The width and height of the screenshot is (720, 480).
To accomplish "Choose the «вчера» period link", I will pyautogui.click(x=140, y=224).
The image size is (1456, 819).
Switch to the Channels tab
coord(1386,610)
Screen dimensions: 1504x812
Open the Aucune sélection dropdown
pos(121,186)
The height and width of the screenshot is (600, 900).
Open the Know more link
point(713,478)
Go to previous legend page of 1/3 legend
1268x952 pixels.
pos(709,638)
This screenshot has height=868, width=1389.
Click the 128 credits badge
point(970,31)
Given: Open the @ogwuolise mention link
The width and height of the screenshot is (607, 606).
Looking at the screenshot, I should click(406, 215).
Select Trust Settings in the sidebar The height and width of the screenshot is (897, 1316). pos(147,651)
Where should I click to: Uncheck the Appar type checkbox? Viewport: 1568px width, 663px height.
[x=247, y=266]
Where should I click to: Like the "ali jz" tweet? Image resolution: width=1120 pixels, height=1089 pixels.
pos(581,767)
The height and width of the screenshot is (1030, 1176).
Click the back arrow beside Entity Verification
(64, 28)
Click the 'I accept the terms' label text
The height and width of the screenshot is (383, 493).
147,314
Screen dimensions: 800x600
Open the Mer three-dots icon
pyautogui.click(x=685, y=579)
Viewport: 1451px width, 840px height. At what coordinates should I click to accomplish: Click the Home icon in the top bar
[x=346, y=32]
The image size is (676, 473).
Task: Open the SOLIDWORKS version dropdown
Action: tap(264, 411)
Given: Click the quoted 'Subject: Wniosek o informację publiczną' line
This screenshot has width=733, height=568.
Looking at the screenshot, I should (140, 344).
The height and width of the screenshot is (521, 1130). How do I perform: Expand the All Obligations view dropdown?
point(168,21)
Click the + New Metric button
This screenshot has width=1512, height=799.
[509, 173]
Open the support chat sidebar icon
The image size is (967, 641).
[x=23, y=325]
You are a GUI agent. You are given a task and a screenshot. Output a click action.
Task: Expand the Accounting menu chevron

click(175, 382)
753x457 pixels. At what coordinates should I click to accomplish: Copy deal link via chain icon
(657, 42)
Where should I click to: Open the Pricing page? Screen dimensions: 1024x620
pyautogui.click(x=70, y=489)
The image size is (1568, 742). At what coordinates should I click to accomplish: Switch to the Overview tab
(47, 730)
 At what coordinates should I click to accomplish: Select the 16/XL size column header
· · · · · · ·
• PROBLEM TO SOLVE: Copy out every one of the records above word for word, without changing anything.

• THE REPLY:
The width and height of the screenshot is (720, 480).
To accomplish "Choose the «вчера» period link", I will pyautogui.click(x=140, y=224).
The image size is (1456, 819).
Switch to the Channels tab
coord(1386,610)
Screen dimensions: 1504x812
Open the Aucune sélection dropdown
pos(121,186)
The height and width of the screenshot is (600, 900).
Open the Know more link
point(713,478)
Go to previous legend page of 1/3 legend
1268x952 pixels.
pos(709,638)
This screenshot has height=868, width=1389.
Click the 128 credits badge
point(970,31)
Given: Open the @ogwuolise mention link
The width and height of the screenshot is (607, 606).
Looking at the screenshot, I should click(406, 215).
Select Trust Settings in the sidebar The height and width of the screenshot is (897, 1316). pos(147,651)
Where should I click to: Uncheck the Appar type checkbox? Viewport: 1568px width, 663px height.
[x=247, y=266]
Where should I click to: Like the "ali jz" tweet? Image resolution: width=1120 pixels, height=1089 pixels.
pos(581,767)
The height and width of the screenshot is (1030, 1176).
Click the back arrow beside Entity Verification
(64, 28)
Click the 'I accept the terms' label text
The height and width of the screenshot is (383, 493).
147,314
Screen dimensions: 800x600
Open the Mer three-dots icon
pyautogui.click(x=685, y=579)
Viewport: 1451px width, 840px height. At what coordinates should I click to accomplish: Click the Home icon in the top bar
[x=346, y=32]
The image size is (676, 473).
Task: Open the SOLIDWORKS version dropdown
Action: tap(264, 411)
Given: Click the quoted 'Subject: Wniosek o informację publiczną' line
This screenshot has width=733, height=568.
Looking at the screenshot, I should (140, 344).
The height and width of the screenshot is (521, 1130). How do I perform: Expand the All Obligations view dropdown?
point(168,21)
Click the + New Metric button
This screenshot has width=1512, height=799.
[509, 173]
Open the support chat sidebar icon
The image size is (967, 641).
[x=23, y=325]
You are a GUI agent. You are given a task and a screenshot. Output a click action.
Task: Expand the Accounting menu chevron

click(175, 382)
753x457 pixels. At what coordinates should I click to accomplish: Copy deal link via chain icon
(657, 42)
Where should I click to: Open the Pricing page? Screen dimensions: 1024x620
pyautogui.click(x=70, y=489)
The image size is (1568, 742). At what coordinates should I click to accomplish: Switch to the Overview tab
(47, 730)
 At what coordinates should I click to accomplish: Select the 16/XL size column header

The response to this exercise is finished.